Litigants cannot take the courts for granted, more so when vested rights have

accrued in favour of the landlords by virtue of concurrent judgments which are

passed by the two courts below.

(iv) Yet another and third reason for the courts below to arrive at a conclusion

in rightly refusing to extend the time is that as noticed in para 10 of the judgment

dated 01.8.2011 the repairs required to walls, roof and the entry gate would hardly,

at best have taken one week or so, because it was not expected from the

petitioner/tenant to re-construct the premises. The petitioner/tenant however

malafidely not only moved the application beyond a period of one month after

dismissal of the first appeal on 10.1.2013, but claimed that on the basis of an

architect's report further period of "at least" of 50-65 days would be required ie

possibly even 65 days would not be enough and which is a false position on the

face of it as repair work was required and not large scale reconstruction proposed

by the petitioner/tenant. Also, no undertaking was given for ensuring the

compliance of carrying on the minor repair work within a period of 65 days.

Therefore on all the three counts stated above, the petitioner/tenant was not

entitled to any discretion of extension of time from the courts below.

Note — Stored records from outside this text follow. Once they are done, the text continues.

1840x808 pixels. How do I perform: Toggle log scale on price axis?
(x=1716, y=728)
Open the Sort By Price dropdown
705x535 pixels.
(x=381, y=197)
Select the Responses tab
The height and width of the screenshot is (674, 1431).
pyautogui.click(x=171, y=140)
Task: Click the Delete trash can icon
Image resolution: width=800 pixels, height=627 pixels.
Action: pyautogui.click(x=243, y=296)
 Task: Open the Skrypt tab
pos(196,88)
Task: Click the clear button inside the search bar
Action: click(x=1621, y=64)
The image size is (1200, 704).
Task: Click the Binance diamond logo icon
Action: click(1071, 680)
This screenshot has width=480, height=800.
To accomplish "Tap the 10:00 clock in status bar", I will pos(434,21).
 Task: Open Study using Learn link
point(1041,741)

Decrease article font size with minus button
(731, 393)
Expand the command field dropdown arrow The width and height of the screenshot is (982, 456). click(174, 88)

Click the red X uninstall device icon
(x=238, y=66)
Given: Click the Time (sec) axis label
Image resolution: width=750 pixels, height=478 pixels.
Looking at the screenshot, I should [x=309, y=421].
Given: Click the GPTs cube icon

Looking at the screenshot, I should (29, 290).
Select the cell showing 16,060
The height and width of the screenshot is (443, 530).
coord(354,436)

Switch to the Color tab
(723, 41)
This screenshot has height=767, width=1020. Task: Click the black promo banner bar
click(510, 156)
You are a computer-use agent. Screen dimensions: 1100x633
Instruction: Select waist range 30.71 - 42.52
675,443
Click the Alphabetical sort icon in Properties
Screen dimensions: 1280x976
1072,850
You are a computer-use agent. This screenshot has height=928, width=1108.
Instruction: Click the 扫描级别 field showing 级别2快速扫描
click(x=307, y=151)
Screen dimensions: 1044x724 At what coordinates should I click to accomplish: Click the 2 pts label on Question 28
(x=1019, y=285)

9. In view of the above, I do not find any merit in this petition, and the same is

therefore dismissed with costs of Rs.25,000/- to be paid by the petitioner to the

respondent within a period of four weeks from today. I may note that I am forced

to impose costs in the present case because of the conduct of the petitioner as

noted above which not only lacks bonafides, and also that there is no reason why

in a commercial matter, if a landlord has to incur expenses towards litigation, then

he should not be adequately compensated.

It is also relevant to note that an eviction decree for bonafide necessity had

been passed against the petitioner/tenant and in favour of the respondent/landlord

herein by the Additional Rent Controller vide a judgment dated 01.8.2011, and

against which judgment the next matter being RC.REV.No.12/2012 is listed in this

Court. Therefore, the petitioner has also suffered an eviction decree against him

on the ground of bonafide necessity. That connected petition being

RC.REV.No.12/2012 challenging the eviction decree for bonafide necessity stands

disposed of for the time being in view of the petitioner/tenant not succeeding in

the present petition and the respondent/landlord already having taken possession in

the execution proceedings in the subject proceedings.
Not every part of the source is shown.